The apartment complex of Flatbush Gardens in Brooklyn, NY exposed its maintenance workers to raw sewage, asbestos, lead paint and electrical hazards, says OSHA.

The U.S. Department of Labor’s Occupational Safety and Health Administration (OSHA) issued 20 citations for violations to the property management company Renaissance Equity Holdings and levied $51,100 in fines after inspecting working conditions in the sprawling 59 building apartment complex on Foster Avenue in Brooklyn.

"Our inspections found maintenance workers exposed to a variety of health and safety hazards while performing their duties, including stripping paint, removing drywall and clearing basements of raw sewage that had backed up during heavy rains," said Kay Gee, OSHA’s Manhattan area director in a release. "The violations uncovered are basic safety and health issues that should have been addressed and were not. We expect thorough, effective and expeditious corrective action."
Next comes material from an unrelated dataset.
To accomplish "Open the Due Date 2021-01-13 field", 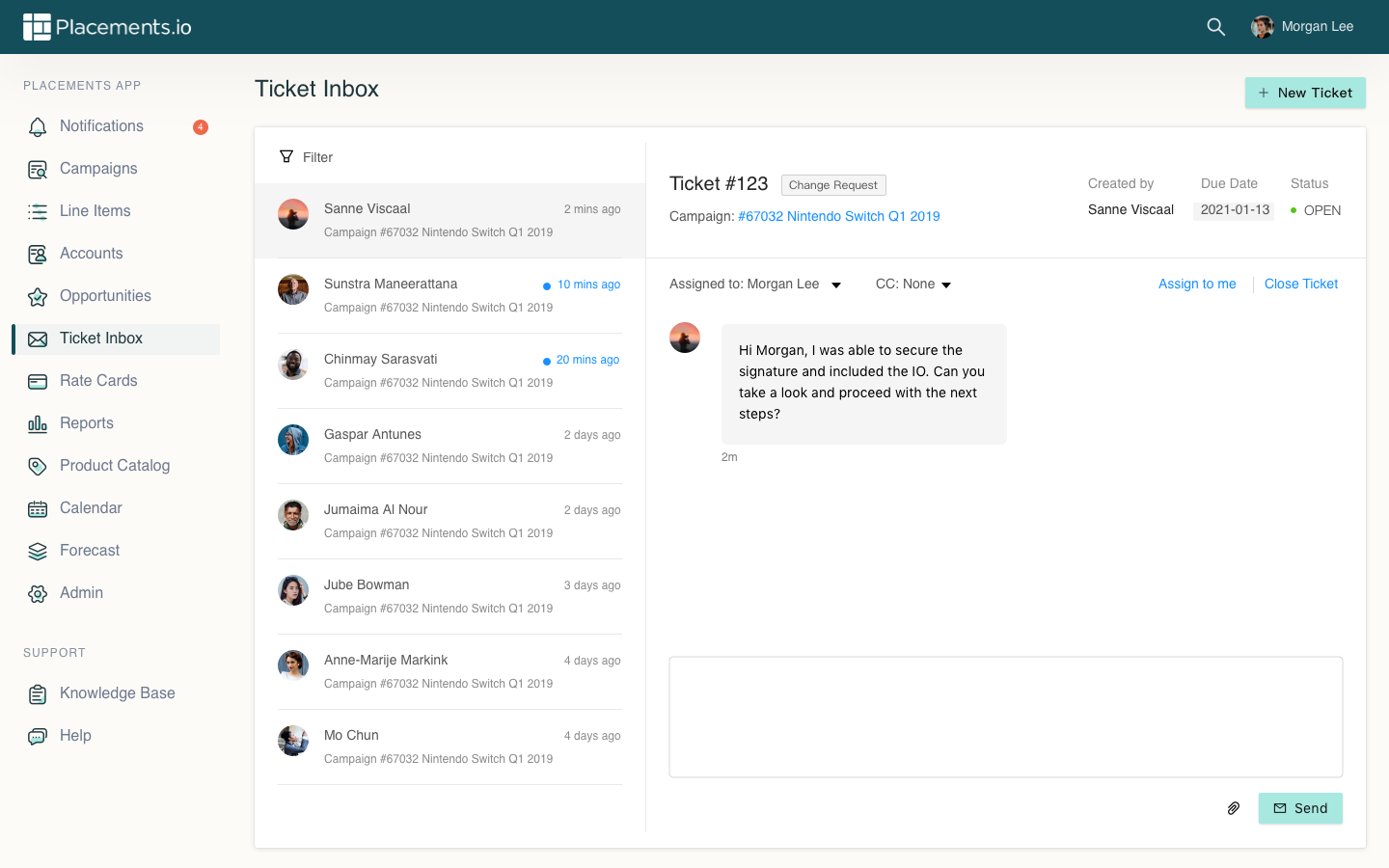I will (1234, 210).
16 of the violations were serious violations, those with a substantial probability that death or serious physical harm could result from a hazard about which the employer knew or should have known. OSHA issued the other four violations because the property management company failed to record all job related injuries and illnesses as required.

According to the OSHA, Renaissance Equity Holdings:

  • Failed to keep basements clear of raw sewage
  • Failed to protect workers entering basements from exposure to raw sewage by not providing equipment such as waders
  • Failed to determine the presence of asbestos insulation on pipes and warn workers of the hazard.
  • Failed to provide workers with asbestos awareness training.
  • Failed to conduct an exposure assessment for lead.
  • Failed to train workers who stripped paint and replaced drywall about the hazards of lead paint.
  • Failed to train workers about the hazardous chemicals they must use.
  • Failed to guard basement windows to prevent the entry of rodents and vermin.
  • Exposed workers to exposed electrical wiring
  • Exposed workers to fall hazards from a broken ladder and uncovered holes in the floors.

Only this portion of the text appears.